Andrew Mason at denverbroncos.com quotes Hall of Fame offensive tackle Gary Zimmerman on the benefits of running a zone blocking scheme. The Bears will do at least some zone blocking this year:
“‘It’s going to take a lot of pressure off [Peyton Manning], for one. In the past, the [offense] was one-dimensional, it was pretty much a throwing team, and that’s what everyone prepared for, and all the pressure was on Peyton, so when you have a zone-blocking game, if the run’s not working, you go to the pass, and if the pass is not working, you go to the run,’ Zimmerman said in an interview for a story posted April 2.
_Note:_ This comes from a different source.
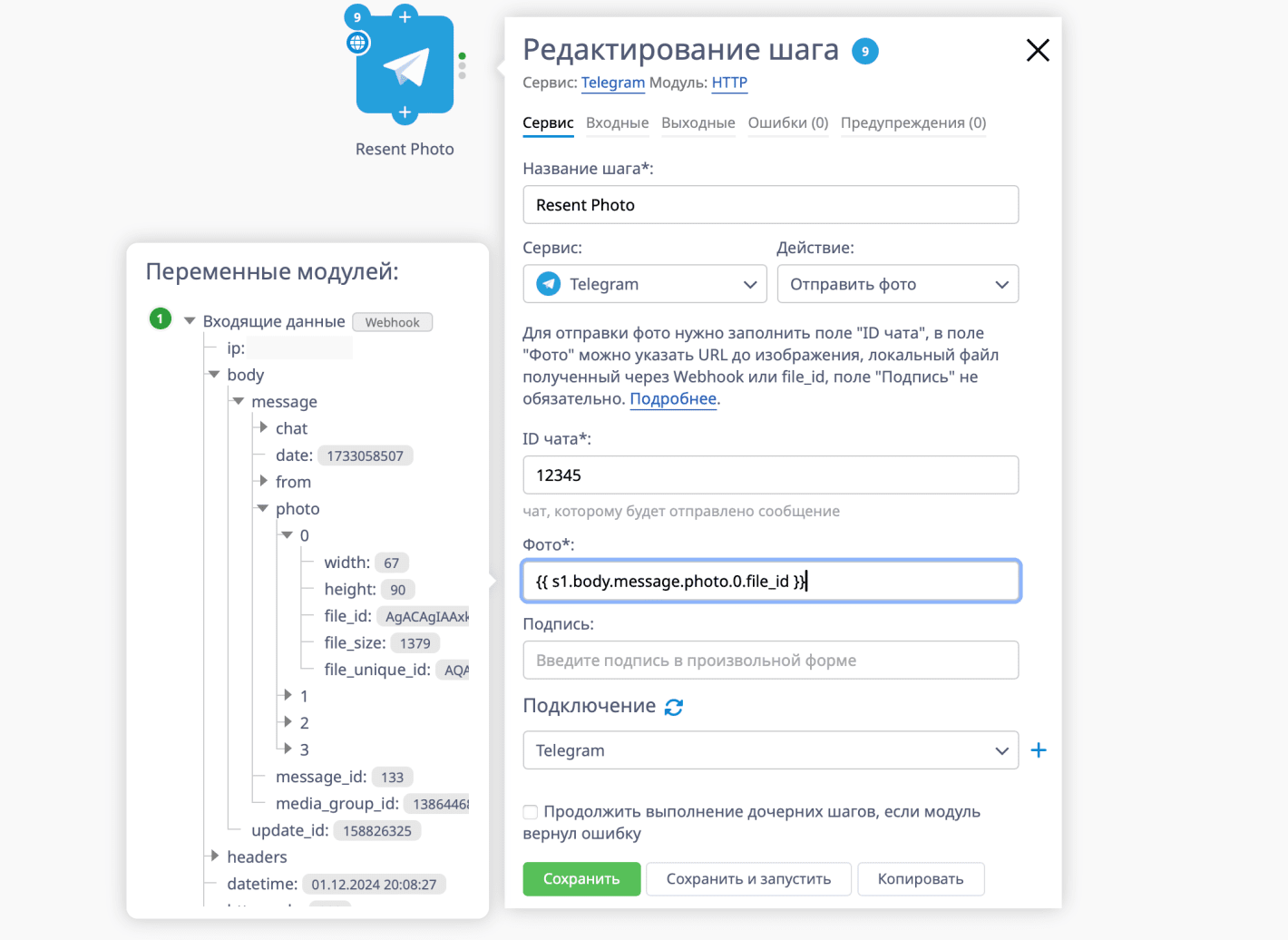The image size is (1288, 940).
Task: Collapse the photo node in the tree
Action: pyautogui.click(x=264, y=509)
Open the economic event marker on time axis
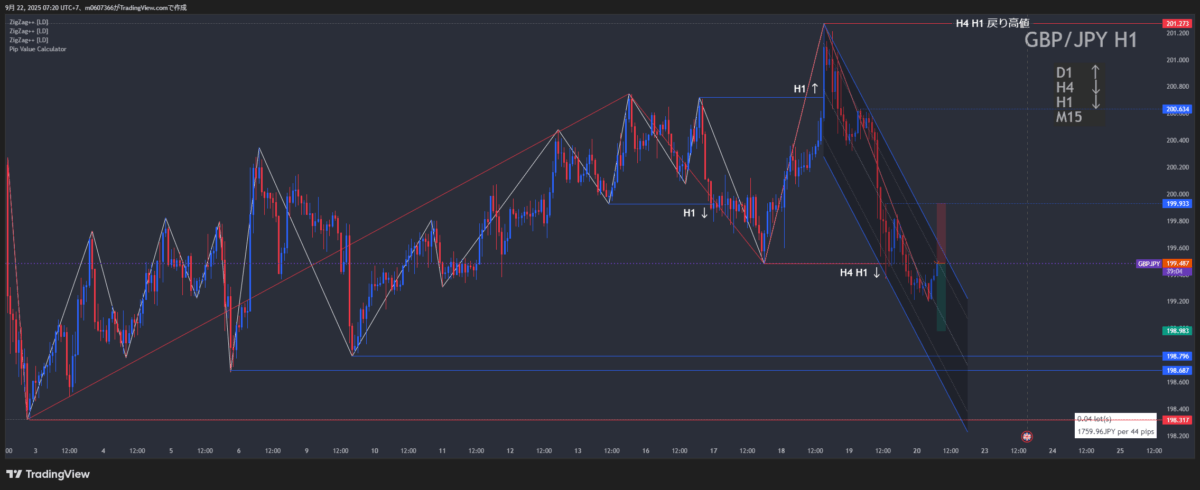Viewport: 1200px width, 490px height. 1026,437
“‘I think the biggest thing in the zone blocking is that the defense has a lot more to think about, because a lot of plays look alike, and there’s a lot of pass plays that look like run plays. It kind of puts a little more thinking on the defense as in the previous years, where they just lined up and played, and knew that the pass was coming. Now they’re going to have to first determine if it’s a run or a pass, and then go from there.'”
Zone blocking often involves taking a side step or a bucket step and reacting to the direction the defensive lineman takes. I’ve always been a fan of firing off of the ball at the snap, myself, because it allows the use of the only advantage offensive linemen have – they know the snap count. But I can see Zimmerman’s point.
All linebackers are told to watch the offensive lineman as a key to whether the play is a run or a pass. But because zone blocking often involves the same kind of movement that pass blocking involves, a run can look an awful lot like a pass to a defender. They therefore are more likely to hesitate and wait for other keys to tell what’s going on. That can be a great advantage in a game where speed is everything.
Assuming the Bears do what Broncos did last year, they are going to run a combination of blocking techniques. If the lineman can master them all, it could make them very formidable. If they can master them all.